▶ **Description of the task**
If a line below includes the string "width", copy it.

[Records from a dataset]
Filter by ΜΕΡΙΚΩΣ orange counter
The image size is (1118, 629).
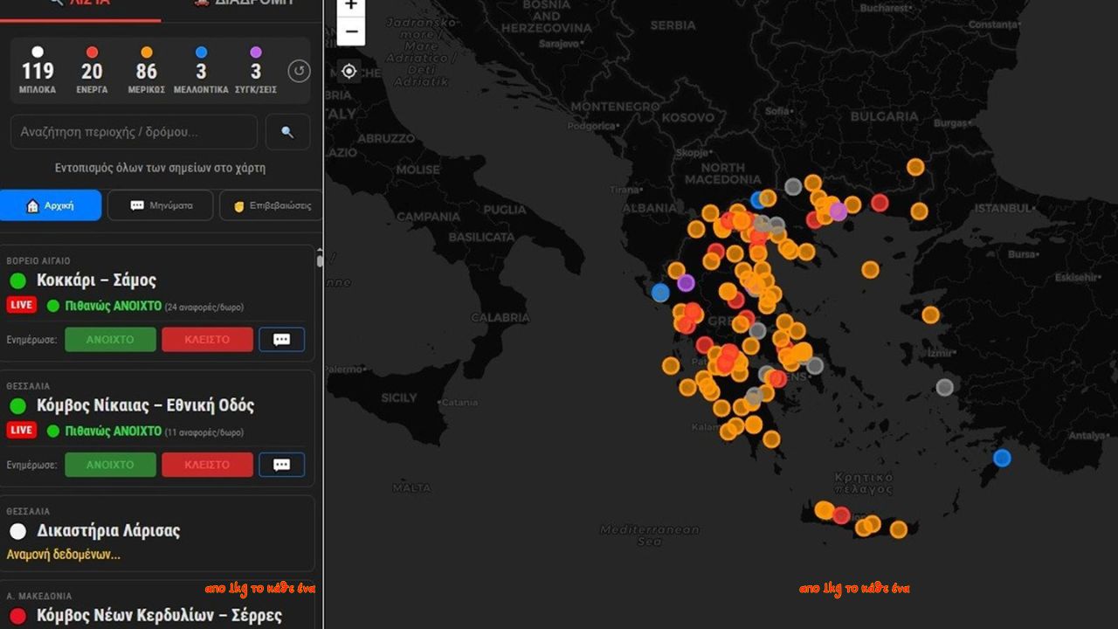coord(146,71)
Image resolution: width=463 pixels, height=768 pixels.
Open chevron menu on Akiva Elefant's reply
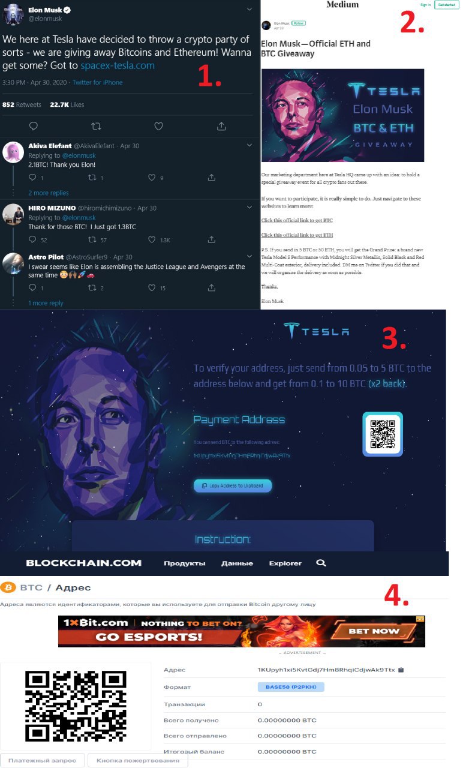[250, 145]
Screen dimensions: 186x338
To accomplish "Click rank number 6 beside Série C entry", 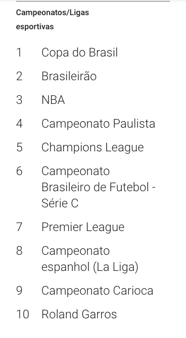I will pos(19,171).

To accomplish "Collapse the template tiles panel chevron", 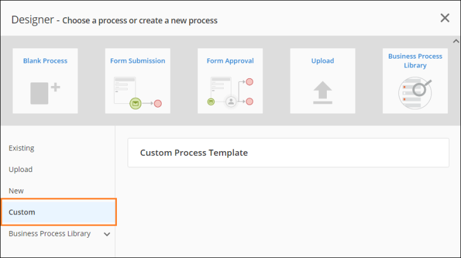I will click(456, 41).
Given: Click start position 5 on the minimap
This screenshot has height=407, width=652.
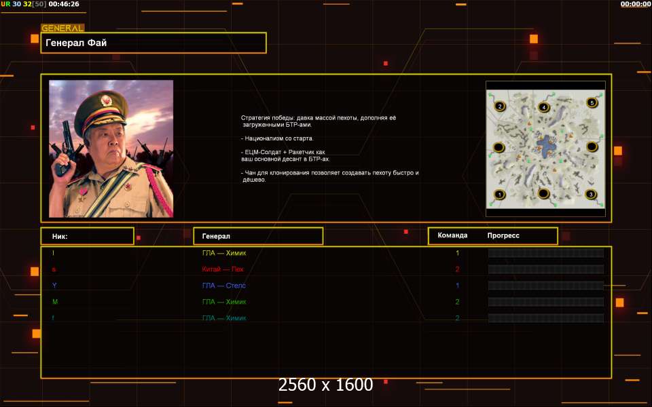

▶ **Answer**
Image resolution: width=463 pixels, height=768 pixels.
This screenshot has height=407, width=652.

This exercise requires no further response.